Cardiovascular health: the doctor’s office is one part of the solution
26th September 2022
26th September 2022
We are closing gaps in cardiovascular care in some places and building our expertise every day. Still, many people, and especially the most vulnerable communities, remain susceptible to potentially preventable heart failure and manageable conditions.
New tools for diagnosis, prevention and treatment are changing the prognosis for many patients, including the more than 500 million living with cardiovascular disease (CVD). Digital health interventions (DHIs) from text messaging platforms, mobile (mHealth) apps, telehealth consultations, and wearable devices have boosted healthcare, partly propelled by the COVID-19 pandemic. The penetration of digital health services is an opportunity and priority for expanding healthcare access and reducing cardiovascular mortality, disease, and disability. Now, beneficial policies and health infrastructure must provide the enabling environment for us to harness positive developments.
Decades ago, cardiology could not have envisioned today’s progress: improved methods of diagnosis such as imaging, genetics, biomarkers, and new treatment modalities from new drugs to new devices to open blocked arteries or regulate heart rhythm. I still remember my earliest experiences in cardiology practice when, for instance, echocardiography or interventional cardiology were in their beginning stages.
Recently visiting Mozambique where the Colours to Save Hearts partnership team is working to end rheumatic heart disease, I was greeted by the smiles of at least 100 children aged 5 to 10 years of age. These milestones give impetus to the mission to improve cardiovascular health and reduce premature death and suffering.
Being on the frontlines to tackle CVD as the leading cause of mortality has brought its fair share of satisfaction, and chagrin. Chagrin because you meet patients who could have prevented heart disease through a lifestyle consisting of a healthy diet, quitting smoking, reducing alcohol consumption, and regular exercise – even moderate. You also see, often firsthand, the unnecessary barriers, many of them in under-served communities, that can be overcome through fairer, more robust health policies.
We must think of health costs as health investments to avert complications and improve the quality of life for people everywhere. Take, for example, hypertension: affecting 1.3 billion with only 1 in 5 having it under control, it is a risk factor for developing CVD yet there are affordable treatment options for it.
I am heartened that three of my children are following a medical path: clinical nutrition, cardiac rehabilitation, and internal medicine. In addition to a trained workforce to meet demand, it’s about opening access to care, in cities and rural areas, in low- and middle- income countries and under-served areas of developed countries. At this year’s World Heart Summit, high-profile panellists discussed initiatives and advanced ideas to improve the mechanisms of policy, financing, education, and partnerships that can strengthen healthcare delivery.
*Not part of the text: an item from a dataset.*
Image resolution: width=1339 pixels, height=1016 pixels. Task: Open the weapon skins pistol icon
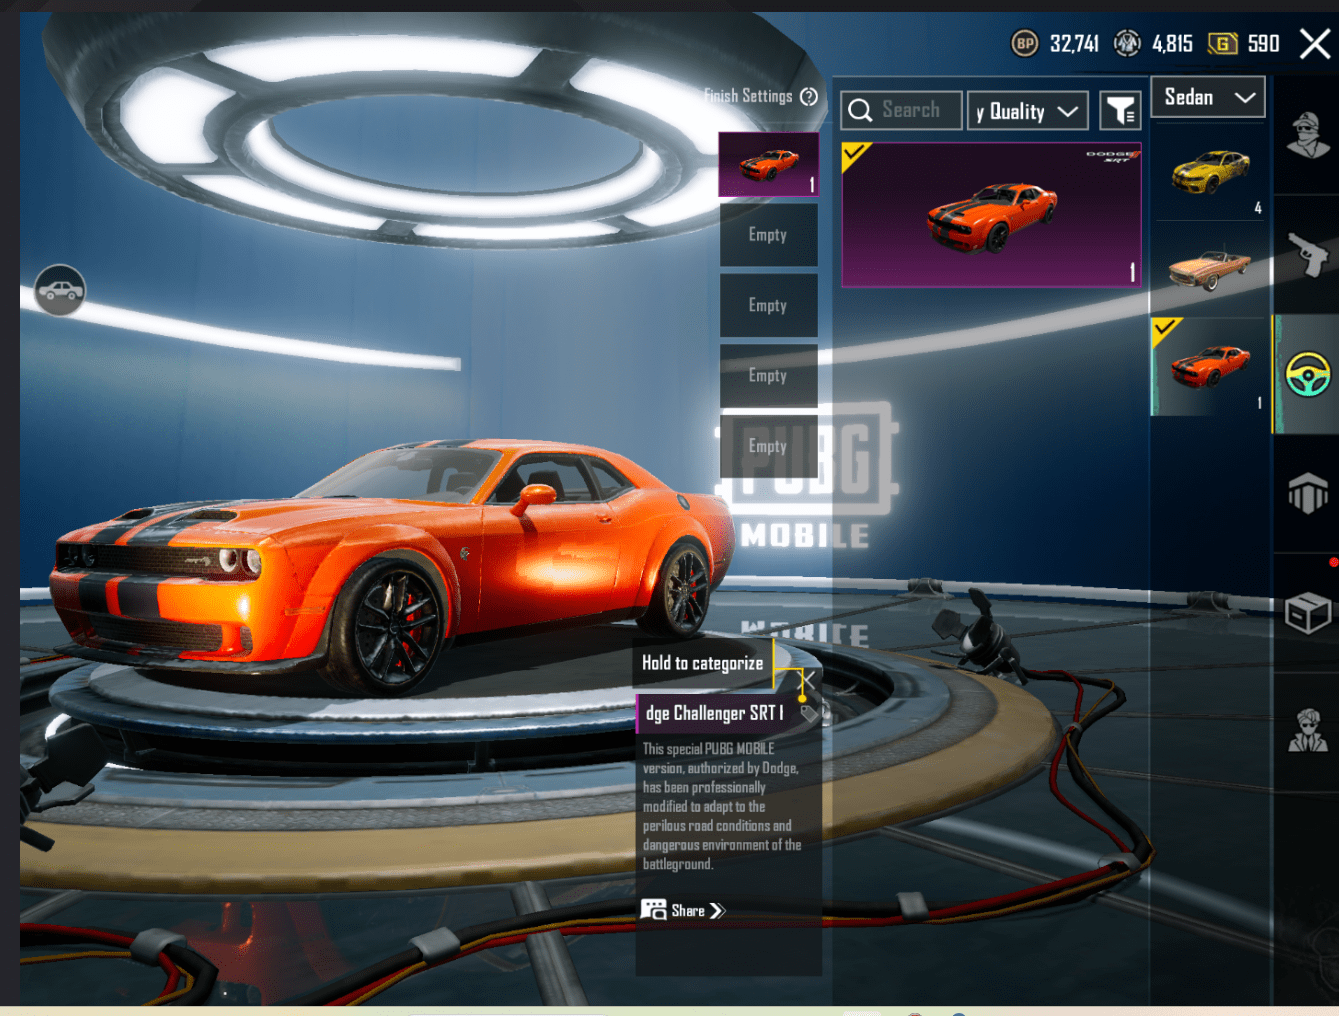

On World Heart Day, we want to also reach those who allocate resources, and set and decide policy. The recently launched World Heart Observatory is a unique source of curated data and knowledge to guide principles and practice in cardiovascular health; the upcoming World Heart Vision 2030 is a blueprint for action by every sector.
We need “all hands-on deck:” health practitioners; developers and implementers of healthcare devices and treatments; regulators involved in pricing and approval of treatments; policy leaders setting the frameworks for accessible, affordable care; academia; patient groups; and all civil society. As avenues continue to lead to better cardiovascular care, my hope is that bolder policy and investment will bring all their promise to fruition, contributing to achieving cardiovascular health for everyone.
Fausto Pinto is President of the World Heart Federation (WHF), Professor of Cardiology at University of Lisbon and Head of the Cardiovascular Department at University Hospital de Santa Maria/CHULN in Portugal.